## GOAL
Rewrite the items below, putting "screen agent" wherever "computer-use agent" occurs and leaving everything else as it is.

━━━━━ PROVIDED DATA

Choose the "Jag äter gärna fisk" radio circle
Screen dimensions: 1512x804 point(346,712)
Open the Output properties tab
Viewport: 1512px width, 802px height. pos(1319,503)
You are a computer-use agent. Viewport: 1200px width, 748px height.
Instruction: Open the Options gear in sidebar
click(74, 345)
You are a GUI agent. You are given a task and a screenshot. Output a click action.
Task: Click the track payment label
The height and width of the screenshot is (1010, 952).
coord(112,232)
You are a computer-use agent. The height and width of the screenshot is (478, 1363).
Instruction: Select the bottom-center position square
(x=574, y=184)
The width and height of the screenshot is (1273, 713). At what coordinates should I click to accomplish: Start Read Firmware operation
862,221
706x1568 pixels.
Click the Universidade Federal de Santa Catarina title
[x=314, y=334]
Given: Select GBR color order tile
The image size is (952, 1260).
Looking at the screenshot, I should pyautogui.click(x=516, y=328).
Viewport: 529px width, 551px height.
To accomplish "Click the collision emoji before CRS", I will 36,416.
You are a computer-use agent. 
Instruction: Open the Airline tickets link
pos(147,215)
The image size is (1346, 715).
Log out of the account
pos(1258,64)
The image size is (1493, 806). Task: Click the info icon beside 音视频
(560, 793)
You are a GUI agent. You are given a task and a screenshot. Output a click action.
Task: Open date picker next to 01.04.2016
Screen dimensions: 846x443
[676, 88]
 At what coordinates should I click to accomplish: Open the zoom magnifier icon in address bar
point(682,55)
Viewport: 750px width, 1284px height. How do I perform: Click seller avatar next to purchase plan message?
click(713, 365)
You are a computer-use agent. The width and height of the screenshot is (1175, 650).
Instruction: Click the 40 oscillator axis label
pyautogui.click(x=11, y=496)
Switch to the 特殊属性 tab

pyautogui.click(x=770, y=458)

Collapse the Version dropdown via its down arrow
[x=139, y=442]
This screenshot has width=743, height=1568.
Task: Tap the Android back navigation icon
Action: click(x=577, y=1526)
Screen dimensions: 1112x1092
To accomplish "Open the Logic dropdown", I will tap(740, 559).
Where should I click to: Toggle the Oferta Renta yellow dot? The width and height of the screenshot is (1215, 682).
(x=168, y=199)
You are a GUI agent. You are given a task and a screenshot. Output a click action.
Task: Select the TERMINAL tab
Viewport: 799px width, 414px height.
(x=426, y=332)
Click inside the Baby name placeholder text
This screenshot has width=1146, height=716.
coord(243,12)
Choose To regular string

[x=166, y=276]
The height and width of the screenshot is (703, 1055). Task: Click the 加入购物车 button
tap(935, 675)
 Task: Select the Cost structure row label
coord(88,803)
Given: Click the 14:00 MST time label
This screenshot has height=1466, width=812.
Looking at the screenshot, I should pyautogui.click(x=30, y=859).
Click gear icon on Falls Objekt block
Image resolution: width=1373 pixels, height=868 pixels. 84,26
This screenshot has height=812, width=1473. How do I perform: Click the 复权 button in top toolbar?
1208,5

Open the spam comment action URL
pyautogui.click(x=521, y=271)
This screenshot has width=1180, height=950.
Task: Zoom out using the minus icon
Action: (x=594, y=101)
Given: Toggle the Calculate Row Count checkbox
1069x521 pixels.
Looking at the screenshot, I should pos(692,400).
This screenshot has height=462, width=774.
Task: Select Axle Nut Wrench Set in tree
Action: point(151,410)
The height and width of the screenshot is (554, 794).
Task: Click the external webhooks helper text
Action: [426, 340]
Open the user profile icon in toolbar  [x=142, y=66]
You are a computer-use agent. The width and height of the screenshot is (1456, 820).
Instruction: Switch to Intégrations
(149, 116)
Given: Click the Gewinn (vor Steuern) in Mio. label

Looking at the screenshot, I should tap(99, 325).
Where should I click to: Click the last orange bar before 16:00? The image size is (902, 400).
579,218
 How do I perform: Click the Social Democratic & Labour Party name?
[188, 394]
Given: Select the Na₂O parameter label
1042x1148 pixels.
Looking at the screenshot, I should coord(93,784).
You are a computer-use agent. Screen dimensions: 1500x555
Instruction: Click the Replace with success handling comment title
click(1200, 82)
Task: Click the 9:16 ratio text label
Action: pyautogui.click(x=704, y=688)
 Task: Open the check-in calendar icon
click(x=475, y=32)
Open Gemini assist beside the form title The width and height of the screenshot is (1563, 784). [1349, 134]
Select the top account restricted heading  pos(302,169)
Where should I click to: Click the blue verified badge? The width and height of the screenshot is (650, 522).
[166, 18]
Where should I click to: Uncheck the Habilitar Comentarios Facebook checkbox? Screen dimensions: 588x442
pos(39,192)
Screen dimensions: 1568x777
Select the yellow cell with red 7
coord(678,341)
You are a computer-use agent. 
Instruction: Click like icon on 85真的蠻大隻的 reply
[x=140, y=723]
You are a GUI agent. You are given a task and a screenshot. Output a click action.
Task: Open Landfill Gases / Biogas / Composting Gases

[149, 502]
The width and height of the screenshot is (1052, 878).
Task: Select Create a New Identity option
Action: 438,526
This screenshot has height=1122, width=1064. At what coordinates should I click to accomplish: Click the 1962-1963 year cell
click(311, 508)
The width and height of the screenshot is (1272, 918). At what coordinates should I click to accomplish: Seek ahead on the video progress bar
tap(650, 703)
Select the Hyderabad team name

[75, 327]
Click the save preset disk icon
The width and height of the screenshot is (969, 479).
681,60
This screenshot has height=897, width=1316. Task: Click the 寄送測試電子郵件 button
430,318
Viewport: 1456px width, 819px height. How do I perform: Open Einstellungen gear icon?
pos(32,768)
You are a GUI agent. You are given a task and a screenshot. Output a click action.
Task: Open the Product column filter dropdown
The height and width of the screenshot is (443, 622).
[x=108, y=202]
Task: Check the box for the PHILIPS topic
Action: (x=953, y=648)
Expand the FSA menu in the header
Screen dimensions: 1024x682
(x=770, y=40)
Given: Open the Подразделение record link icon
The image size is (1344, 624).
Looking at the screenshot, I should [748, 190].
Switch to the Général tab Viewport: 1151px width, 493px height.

━━━━━━━━━━

## SOLVED EXERCISE
Choose the "Jag äter gärna fisk" radio circle
Screen dimensions: 1512x804 point(346,712)
Open the Output properties tab
Viewport: 1512px width, 802px height. pos(1319,503)
You are a screen agent. Viewport: 1200px width, 748px height.
Instruction: Open the Options gear in sidebar
click(74, 345)
You are a GUI agent. You are given a task and a screenshot. Output a click action.
Task: Click the track payment label
The height and width of the screenshot is (1010, 952).
coord(112,232)
You are a screen agent. The height and width of the screenshot is (478, 1363).
Instruction: Select the bottom-center position square
(x=574, y=184)
The width and height of the screenshot is (1273, 713). At what coordinates should I click to accomplish: Start Read Firmware operation
862,221
706x1568 pixels.
Click the Universidade Federal de Santa Catarina title
[x=314, y=334]
Given: Select GBR color order tile
The image size is (952, 1260).
Looking at the screenshot, I should pyautogui.click(x=516, y=328).
Viewport: 529px width, 551px height.
To accomplish "Click the collision emoji before CRS", I will 36,416.
You are a screen agent. 
Instruction: Open the Airline tickets link
pos(147,215)
The image size is (1346, 715).
Log out of the account
pos(1258,64)
The image size is (1493, 806). Task: Click the info icon beside 音视频
(560, 793)
You are a GUI agent. You are given a task and a screenshot. Output a click action.
Task: Open date picker next to 01.04.2016
Screen dimensions: 846x443
[676, 88]
 At what coordinates should I click to accomplish: Open the zoom magnifier icon in address bar
point(682,55)
Viewport: 750px width, 1284px height. How do I perform: Click seller avatar next to purchase plan message?
click(713, 365)
You are a screen agent. The width and height of the screenshot is (1175, 650).
Instruction: Click the 40 oscillator axis label
pyautogui.click(x=11, y=496)
Switch to the 特殊属性 tab

pyautogui.click(x=770, y=458)

Collapse the Version dropdown via its down arrow
[x=139, y=442]
This screenshot has width=743, height=1568.
Task: Tap the Android back navigation icon
Action: click(x=577, y=1526)
Screen dimensions: 1112x1092
To accomplish "Open the Logic dropdown", I will tap(740, 559).
Where should I click to: Toggle the Oferta Renta yellow dot? The width and height of the screenshot is (1215, 682).
(x=168, y=199)
You are a GUI agent. You are given a task and a screenshot. Output a click action.
Task: Select the TERMINAL tab
Viewport: 799px width, 414px height.
(x=426, y=332)
Click inside the Baby name placeholder text
This screenshot has width=1146, height=716.
coord(243,12)
Choose To regular string

[x=166, y=276]
The height and width of the screenshot is (703, 1055). Task: Click the 加入购物车 button
tap(935, 675)
 Task: Select the Cost structure row label
coord(88,803)
Given: Click the 14:00 MST time label
This screenshot has height=1466, width=812.
Looking at the screenshot, I should pyautogui.click(x=30, y=859).
Click gear icon on Falls Objekt block
Image resolution: width=1373 pixels, height=868 pixels. 84,26
This screenshot has height=812, width=1473. How do I perform: Click the 复权 button in top toolbar?
1208,5

Open the spam comment action URL
pyautogui.click(x=521, y=271)
This screenshot has width=1180, height=950.
Task: Zoom out using the minus icon
Action: (x=594, y=101)
Given: Toggle the Calculate Row Count checkbox
1069x521 pixels.
Looking at the screenshot, I should pos(692,400).
This screenshot has height=462, width=774.
Task: Select Axle Nut Wrench Set in tree
Action: point(151,410)
The height and width of the screenshot is (554, 794).
Task: Click the external webhooks helper text
Action: [426, 340]
Open the user profile icon in toolbar  [x=142, y=66]
You are a screen agent. The width and height of the screenshot is (1456, 820).
Instruction: Switch to Intégrations
(149, 116)
Given: Click the Gewinn (vor Steuern) in Mio. label

Looking at the screenshot, I should tap(99, 325).
Where should I click to: Click the last orange bar before 16:00? The image size is (902, 400).
579,218
 How do I perform: Click the Social Democratic & Labour Party name?
[188, 394]
Given: Select the Na₂O parameter label
1042x1148 pixels.
Looking at the screenshot, I should coord(93,784).
You are a screen agent. Screen dimensions: 1500x555
Instruction: Click the Replace with success handling comment title
click(1200, 82)
Task: Click the 9:16 ratio text label
Action: pyautogui.click(x=704, y=688)
 Task: Open the check-in calendar icon
click(x=475, y=32)
Open Gemini assist beside the form title The width and height of the screenshot is (1563, 784). [1349, 134]
Select the top account restricted heading  pos(302,169)
Where should I click to: Click the blue verified badge? The width and height of the screenshot is (650, 522).
[166, 18]
Where should I click to: Uncheck the Habilitar Comentarios Facebook checkbox? Screen dimensions: 588x442
pos(39,192)
Screen dimensions: 1568x777
Select the yellow cell with red 7
coord(678,341)
You are a screen agent. 
Instruction: Click like icon on 85真的蠻大隻的 reply
[x=140, y=723]
You are a GUI agent. You are given a task and a screenshot. Output a click action.
Task: Open Landfill Gases / Biogas / Composting Gases

[149, 502]
The width and height of the screenshot is (1052, 878).
Task: Select Create a New Identity option
Action: 438,526
This screenshot has height=1122, width=1064. At what coordinates should I click to accomplish: Click the 1962-1963 year cell
click(311, 508)
The width and height of the screenshot is (1272, 918). At what coordinates should I click to accomplish: Seek ahead on the video progress bar
tap(650, 703)
Select the Hyderabad team name

[75, 327]
Click the save preset disk icon
The width and height of the screenshot is (969, 479).
681,60
This screenshot has height=897, width=1316. Task: Click the 寄送測試電子郵件 button
430,318
Viewport: 1456px width, 819px height. How do I perform: Open Einstellungen gear icon?
pos(32,768)
You are a GUI agent. You are given a task and a screenshot. Output a click action.
Task: Open the Product column filter dropdown
The height and width of the screenshot is (443, 622).
[x=108, y=202]
Task: Check the box for the PHILIPS topic
Action: (x=953, y=648)
Expand the FSA menu in the header
Screen dimensions: 1024x682
(x=770, y=40)
Given: Open the Подразделение record link icon
The image size is (1344, 624).
Looking at the screenshot, I should [748, 190].
Switch to the Général tab Viewport: 1151px width, 493px height.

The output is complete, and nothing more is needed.